6. The method according to claim 1, wherein said step of consulting at least one look-up table includes the step of reading said memory address from said lookup table in response to information in said message, and said method further comprises the steps of:

incorporating said memory address into said message before message buffering;

associating said message with the value of said update marker at address determination;

comparing the value of said update marker at message processing with the marker value associated with said message at address determination; and

re-determining said memory address if the marker value at message determination differs from the marker value at message processing.

7. The method according to claim 1, wherein said method further comprises the steps of:

performing tracing and/or fault supervision in connection with said look-up table before message buffering; and

redoing said tracing and/or fault supervision at message processing if said update marker indicates the occurrence of an update of said look-up table.

8. The method according to claim 1, wherein said memory address is a jump address to the beginning of a program instruction sequence or a memory address for data access.

9. The method according to claim 1, wherein said pipelined processor system operates based on asynchronous message handling.

10. A message-based pipelined processor system comprising:

at least one message buffer for buffering messages;

means for determining, before buffering a message, a corresponding memory address for subsequent use by the pipelined processor system at message processing, wherein said address determining means includes means for consulting at least one look-up table to determine the memory address;

means for associating said look-up table with an update marker that is indicative of whether an update of said look-up table has been made in the period between address determination and message processing, and thus indicative of whether the determined memory address is relevant when message processing is initiated.

11. The system according to claim 10, further comprising means for re-determining said memory address at message processing if said update marker indicates the occurrence of an update of said look-up table.

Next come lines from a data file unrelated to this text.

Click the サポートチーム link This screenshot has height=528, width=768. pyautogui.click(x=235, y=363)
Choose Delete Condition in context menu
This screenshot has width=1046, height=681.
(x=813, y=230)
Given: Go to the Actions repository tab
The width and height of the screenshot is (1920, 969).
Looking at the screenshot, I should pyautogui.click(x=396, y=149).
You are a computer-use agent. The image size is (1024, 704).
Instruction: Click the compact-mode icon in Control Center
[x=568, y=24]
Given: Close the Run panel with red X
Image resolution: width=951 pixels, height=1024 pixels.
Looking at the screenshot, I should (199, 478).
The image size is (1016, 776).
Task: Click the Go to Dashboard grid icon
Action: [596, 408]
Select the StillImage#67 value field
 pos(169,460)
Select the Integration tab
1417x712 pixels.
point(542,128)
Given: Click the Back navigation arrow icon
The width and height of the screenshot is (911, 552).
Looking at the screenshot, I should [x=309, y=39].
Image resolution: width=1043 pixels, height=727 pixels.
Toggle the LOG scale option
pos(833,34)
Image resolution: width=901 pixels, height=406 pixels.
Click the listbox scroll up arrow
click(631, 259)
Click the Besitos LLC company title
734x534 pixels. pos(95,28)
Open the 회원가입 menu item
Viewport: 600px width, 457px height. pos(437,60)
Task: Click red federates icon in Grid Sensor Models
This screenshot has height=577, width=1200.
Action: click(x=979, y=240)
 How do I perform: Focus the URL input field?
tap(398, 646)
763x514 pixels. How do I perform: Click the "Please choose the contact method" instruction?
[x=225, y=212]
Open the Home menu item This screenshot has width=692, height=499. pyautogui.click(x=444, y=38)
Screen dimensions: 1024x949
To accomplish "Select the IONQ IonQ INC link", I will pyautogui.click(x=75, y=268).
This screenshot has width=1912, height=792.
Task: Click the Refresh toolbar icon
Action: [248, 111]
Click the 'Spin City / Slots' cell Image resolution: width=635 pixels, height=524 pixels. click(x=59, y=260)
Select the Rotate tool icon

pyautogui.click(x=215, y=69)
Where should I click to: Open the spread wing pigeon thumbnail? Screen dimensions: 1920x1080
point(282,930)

12. The system according to claim 10, wherein said determining means is configured for determining said memory address already at message sending.

13. The system according to claim 10, wherein said determining means is configured for determining said memory address in connection with message buffering.

14. The system according to claim 10, wherein said address determining means includes means for reading said memory address from a look-up table in response to information in said message, and said system further comprises means for incorporating said memory address into said message before message buffering.

15. The system according to claim 10, wherein said consulting means includes means for reading said memory address from said look-up table in response to information in said message, and said system further comprises:

means for incorporating said memory address into said message before message buffering;

means for associating said message with the value of said update marker at address determination;

means for comparing the value of said update marker at message processing with the marker value associated with said message at address determination; and

means for re-determining said memory address if the marker value at address determination differs from the marker value at message processing.

16. The system according to claim 10, further comprising:

means for performing tracing and/or fault supervision in connection with said look-up table before message buffering; and

means for redoing said tracing and/or fault supervision at message processing if said update marker indicates the occurrence of an update of said look-up table.

17. The system according to claim 10, wherein said memory address is a jump address to the beginning of a program instruction sequence or a memory address for data access.

18. The system according to claim 10, wherein said pipelined processor system is based on asynchronous message handling.